Chinese property giant Evergrande is on the brink of default
New York (CNN Business)US stocks are rebounding Tuesday, after concerns about potential contagion from Chinese real estate giant Evergrande’s debt crisis led to the worst session for the market in months.
After weeks without a clear driver for markets, Evergrande’s trouble came at just the right time to trigger a massive selloff. Analysts have long said a correction of prices was necessary given how long the recovery rally has been going on.
But after Monday’s steep drop, investors are already taking a breather and Wall Street opened with green arrows across the board.
The Dow (INDU) rose 0.4%, or 144 points, at the opening bell. The S&P 500 (SPX) opened 0.4% higher and the Nasdaq Composite (COMP) climbed 0.5%.
Elsewhere, the 10-year US Treasury bond yield is flat. Yields fell and prices rose Monday as investors rushed into the safety of Treasuries.
Bitcoin, which sold off Monday, still traded lower, down about 1%.
What’s next for Evergrande?
Evergrande is stumbling under its $300 billion debt burden ahead of a $100 million interest payment on two of its bonds later this week.
Should the conglomerate actually default, the aftershocks would likely ripple across financial markets, bringing up memories of the financial crisis on the thirteenth anniversary of the collapse of Lehman Brothers.
But unlike Lehman Brothers, an Evergrande default — should it even come to that — might be much more contained and only affect selected financial institutions.
Another big question is whether the Chinese government might be willing to bail the company out.
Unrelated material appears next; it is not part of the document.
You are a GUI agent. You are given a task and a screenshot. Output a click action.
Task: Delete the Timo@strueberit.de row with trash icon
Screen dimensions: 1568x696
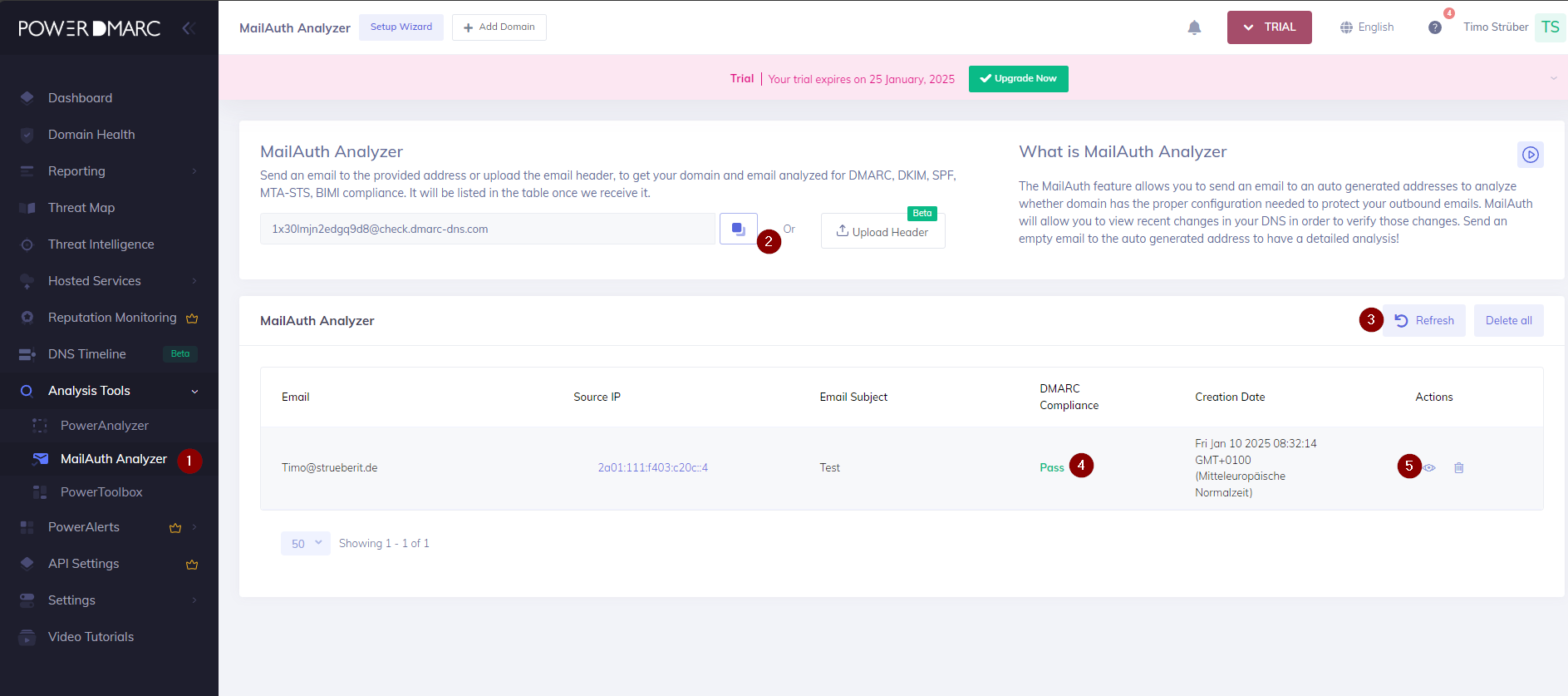(1458, 468)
But so far Beijing has remained quiet.
What’s next for Wall Street?
Even without Evergrande Wall Street had a lot going on.
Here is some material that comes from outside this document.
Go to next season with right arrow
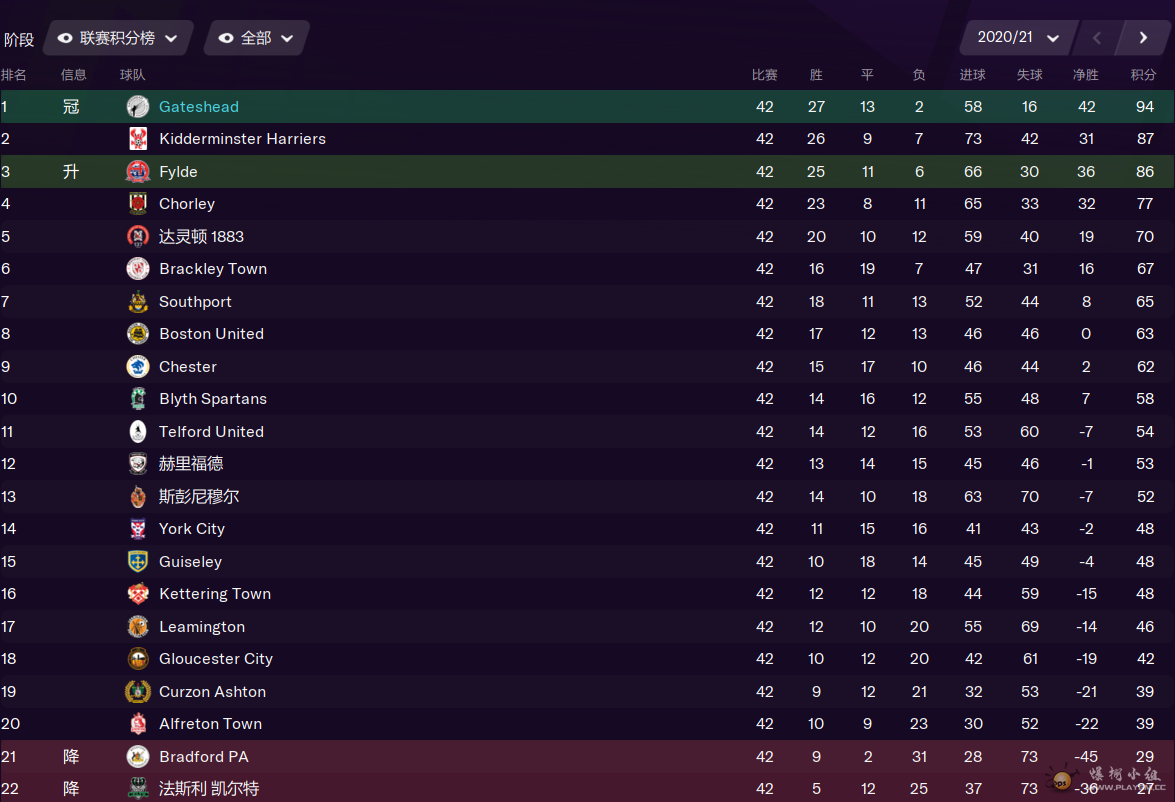The width and height of the screenshot is (1175, 802). tap(1143, 37)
For one, there’s the Delta variant of the coronavirus boosting infections across the nation, weighing on consumer sentiment and hiring in industries reliant on face-to-face contact.
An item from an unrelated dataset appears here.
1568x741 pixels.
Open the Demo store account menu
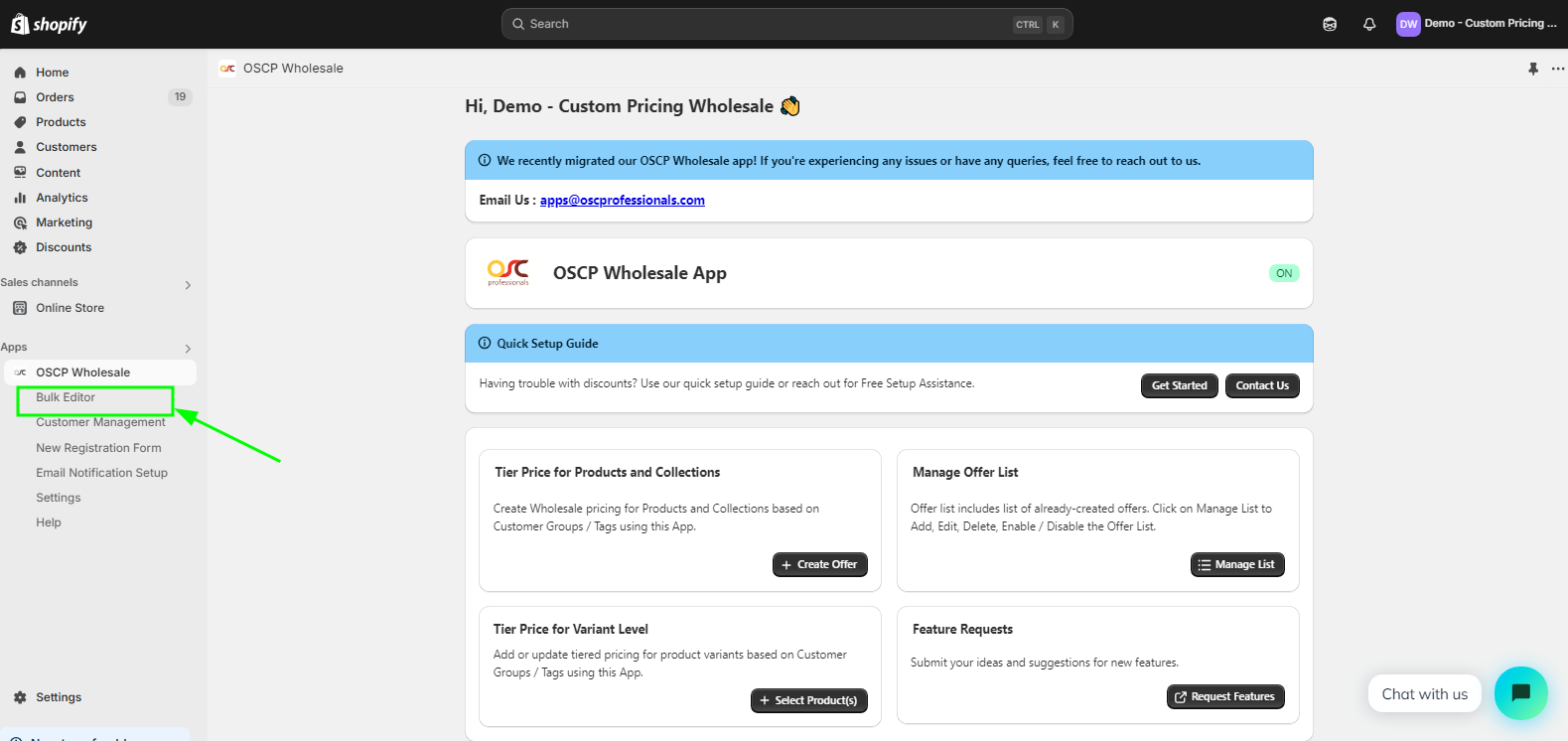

The Back-to-Normal Index from CNN Business and Moody’s Analytics dropped to its lowest level since early June on Friday, reflecting Delta’s impact on the recovery.
Then there’s America’s own debt problem as Washington is trying to raise the debt ceiling to allow for the next budget.
“While concerns over contagion from China’s Evergrande bond debacle helped spark the selloff, fiscal policy worries were more the culprit,” wrote economists at Action Economics in a note to clients, adding that the US “government is on course for a shutdown if there are no new funding measures enacted by the end of the month.”
And if that weren’t enough, the Federal Reserve’s two-day policy meeting gets underway Tuesday ahead of the central bank’s official update on Wednesday.